Friday, March 24, 2023

MOVIE REVIEWS: “JUST WRIGHT”

May 14, 2010 by · Leave a Comment 

Roger Ebert, in his review of Just Wright, credits its star, Queen Latifah, for holding the movie together. “Few people,” he writes, “and certainly no one in this film, can hold the screen against her. As with many other stars, when she’s in a shot, it’s about her.” But Elizabeth Weitzman in the New York Daily News, along with several other critics, says that’s a mixed blessing “As it turns out, director Sanaa Hamri depends a little too much on her charismatic star in the hopes that Latifah can elevate average material. And to an impressive degree, she does. But ultimately, this one-of-a-kind woman deserves more than a one-size-fits-all romance,” Weitzman writes. But Lou Lumenick in the New York Post argues that the movie makes a terrific vehicle for Latifah’s talents, calling it “a very rare contemporary romantic comedy that doesn’t succumb to terminal stupidity.” Jason Anderson in the Toronto Star also notes that it “breaks with the current conventions of Hollywood movies targeted at African-American audiences.

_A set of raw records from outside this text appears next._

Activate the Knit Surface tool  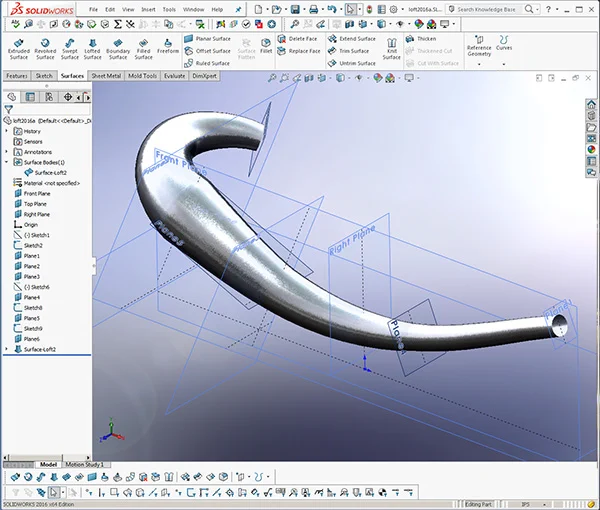391,49
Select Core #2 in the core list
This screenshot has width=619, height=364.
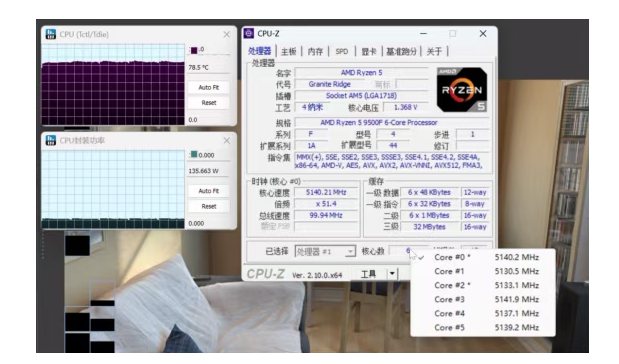(483, 285)
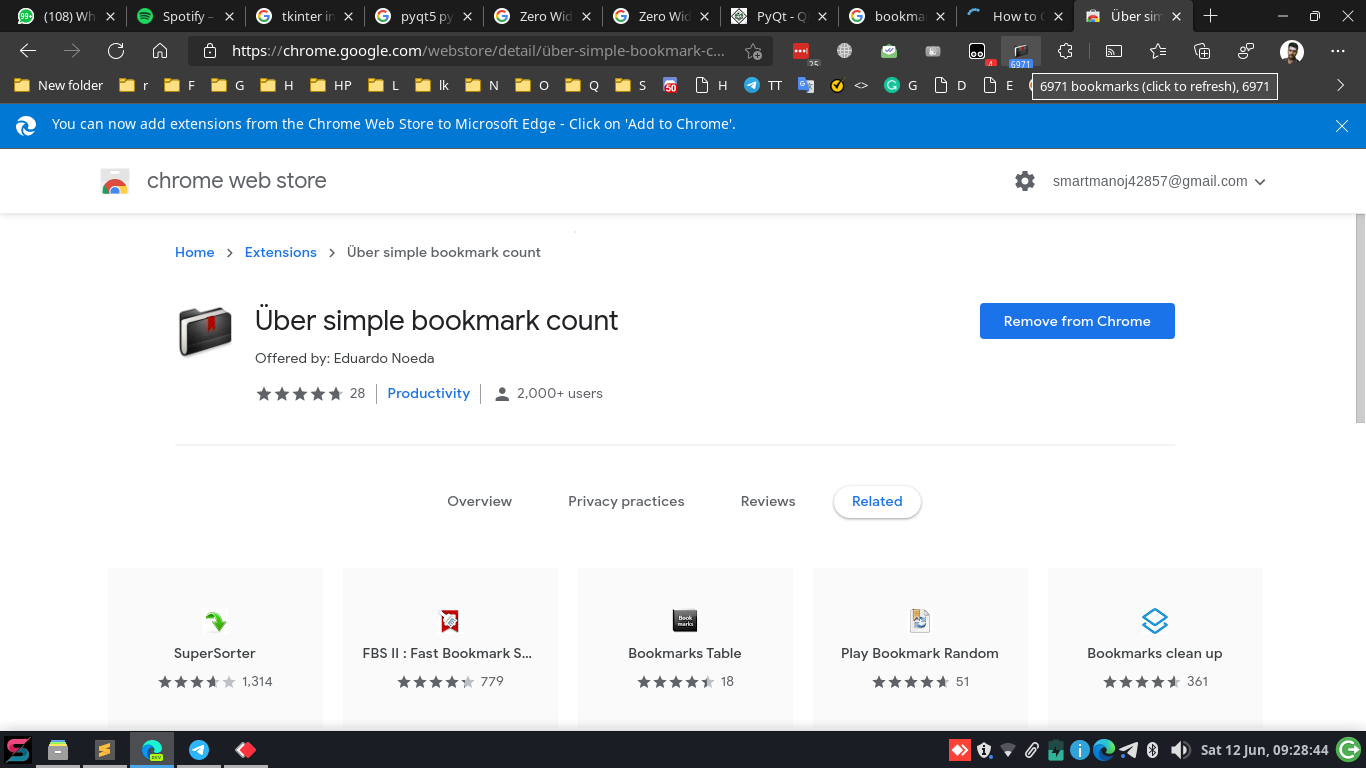
Task: Open the Bookmarks Table extension thumbnail
Action: point(684,620)
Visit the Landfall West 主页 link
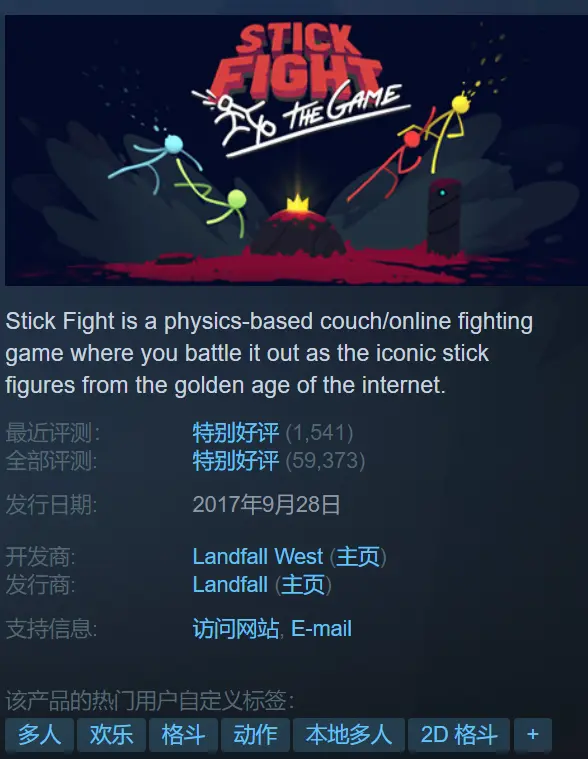Image resolution: width=588 pixels, height=759 pixels. 358,557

There’s little of the broad comedy, mawkish melodrama or lessons on living a moral life that fill the hugely popular films of Tyler Perry. Instead, Just Wright is more like the kind of proficiently made and unrepentantly escapist romantic fluff that the Hollywood studios used to shill to love-starved moviegoers in the 1940s and ’50s but have little aptitude for these days.” Actually, writes Ty Burr in the Boston Globe, Just Write is one of the better Perry movies Perry hasn’t made yet.”